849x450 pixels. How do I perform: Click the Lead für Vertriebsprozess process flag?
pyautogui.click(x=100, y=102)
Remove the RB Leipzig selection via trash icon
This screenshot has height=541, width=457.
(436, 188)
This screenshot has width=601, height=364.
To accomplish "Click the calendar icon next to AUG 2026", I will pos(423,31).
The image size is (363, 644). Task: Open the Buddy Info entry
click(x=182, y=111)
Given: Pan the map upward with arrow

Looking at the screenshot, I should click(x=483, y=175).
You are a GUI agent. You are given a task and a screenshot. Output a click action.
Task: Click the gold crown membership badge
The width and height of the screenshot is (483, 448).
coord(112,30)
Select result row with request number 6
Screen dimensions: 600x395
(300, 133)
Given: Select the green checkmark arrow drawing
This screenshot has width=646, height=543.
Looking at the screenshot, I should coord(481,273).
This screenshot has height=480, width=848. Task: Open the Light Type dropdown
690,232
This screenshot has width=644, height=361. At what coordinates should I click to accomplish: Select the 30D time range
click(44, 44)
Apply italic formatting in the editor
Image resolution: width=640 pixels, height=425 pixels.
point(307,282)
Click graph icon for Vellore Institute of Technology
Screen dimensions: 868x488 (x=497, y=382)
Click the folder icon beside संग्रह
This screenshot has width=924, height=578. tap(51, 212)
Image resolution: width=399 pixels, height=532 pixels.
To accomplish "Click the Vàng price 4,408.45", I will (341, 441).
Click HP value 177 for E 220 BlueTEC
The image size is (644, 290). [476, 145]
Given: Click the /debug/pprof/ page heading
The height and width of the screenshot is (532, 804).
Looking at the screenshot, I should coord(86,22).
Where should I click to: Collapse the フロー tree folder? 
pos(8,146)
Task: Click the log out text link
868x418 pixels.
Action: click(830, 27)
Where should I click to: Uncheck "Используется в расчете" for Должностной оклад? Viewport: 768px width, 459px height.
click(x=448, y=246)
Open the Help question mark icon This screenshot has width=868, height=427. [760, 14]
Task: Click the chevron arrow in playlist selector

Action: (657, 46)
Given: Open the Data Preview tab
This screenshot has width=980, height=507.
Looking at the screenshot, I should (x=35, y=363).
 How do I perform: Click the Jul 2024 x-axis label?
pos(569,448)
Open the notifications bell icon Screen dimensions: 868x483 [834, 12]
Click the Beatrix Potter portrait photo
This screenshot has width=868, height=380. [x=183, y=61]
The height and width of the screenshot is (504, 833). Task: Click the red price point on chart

=====

**WHAT IS NEEDED:** All lines above should be output verbatim.

**YOUR SOLUTION:**
849x450 pixels. How do I perform: Click the Lead für Vertriebsprozess process flag?
pyautogui.click(x=100, y=102)
Remove the RB Leipzig selection via trash icon
This screenshot has height=541, width=457.
(436, 188)
This screenshot has width=601, height=364.
To accomplish "Click the calendar icon next to AUG 2026", I will pos(423,31).
The image size is (363, 644). Task: Open the Buddy Info entry
click(x=182, y=111)
Given: Pan the map upward with arrow

Looking at the screenshot, I should click(x=483, y=175).
You are a GUI agent. You are given a task and a screenshot. Output a click action.
Task: Click the gold crown membership badge
The width and height of the screenshot is (483, 448).
coord(112,30)
Select result row with request number 6
Screen dimensions: 600x395
(300, 133)
Given: Select the green checkmark arrow drawing
This screenshot has width=646, height=543.
Looking at the screenshot, I should coord(481,273).
This screenshot has height=480, width=848. Task: Open the Light Type dropdown
690,232
This screenshot has width=644, height=361. At what coordinates should I click to accomplish: Select the 30D time range
click(44, 44)
Apply italic formatting in the editor
Image resolution: width=640 pixels, height=425 pixels.
point(307,282)
Click graph icon for Vellore Institute of Technology
Screen dimensions: 868x488 (x=497, y=382)
Click the folder icon beside संग्रह
This screenshot has width=924, height=578. tap(51, 212)
Image resolution: width=399 pixels, height=532 pixels.
To accomplish "Click the Vàng price 4,408.45", I will (341, 441).
Click HP value 177 for E 220 BlueTEC
The image size is (644, 290). [476, 145]
Given: Click the /debug/pprof/ page heading
The height and width of the screenshot is (532, 804).
Looking at the screenshot, I should coord(86,22).
Where should I click to: Collapse the フロー tree folder? 
pos(8,146)
Task: Click the log out text link
868x418 pixels.
Action: click(830, 27)
Where should I click to: Uncheck "Используется в расчете" for Должностной оклад? Viewport: 768px width, 459px height.
click(x=448, y=246)
Open the Help question mark icon This screenshot has width=868, height=427. [760, 14]
Task: Click the chevron arrow in playlist selector

Action: (657, 46)
Given: Open the Data Preview tab
This screenshot has width=980, height=507.
Looking at the screenshot, I should (x=35, y=363).
 How do I perform: Click the Jul 2024 x-axis label?
pos(569,448)
Open the notifications bell icon Screen dimensions: 868x483 [834, 12]
Click the Beatrix Potter portrait photo
This screenshot has width=868, height=380. [x=183, y=61]
The height and width of the screenshot is (504, 833). Task: Click the red price point on chart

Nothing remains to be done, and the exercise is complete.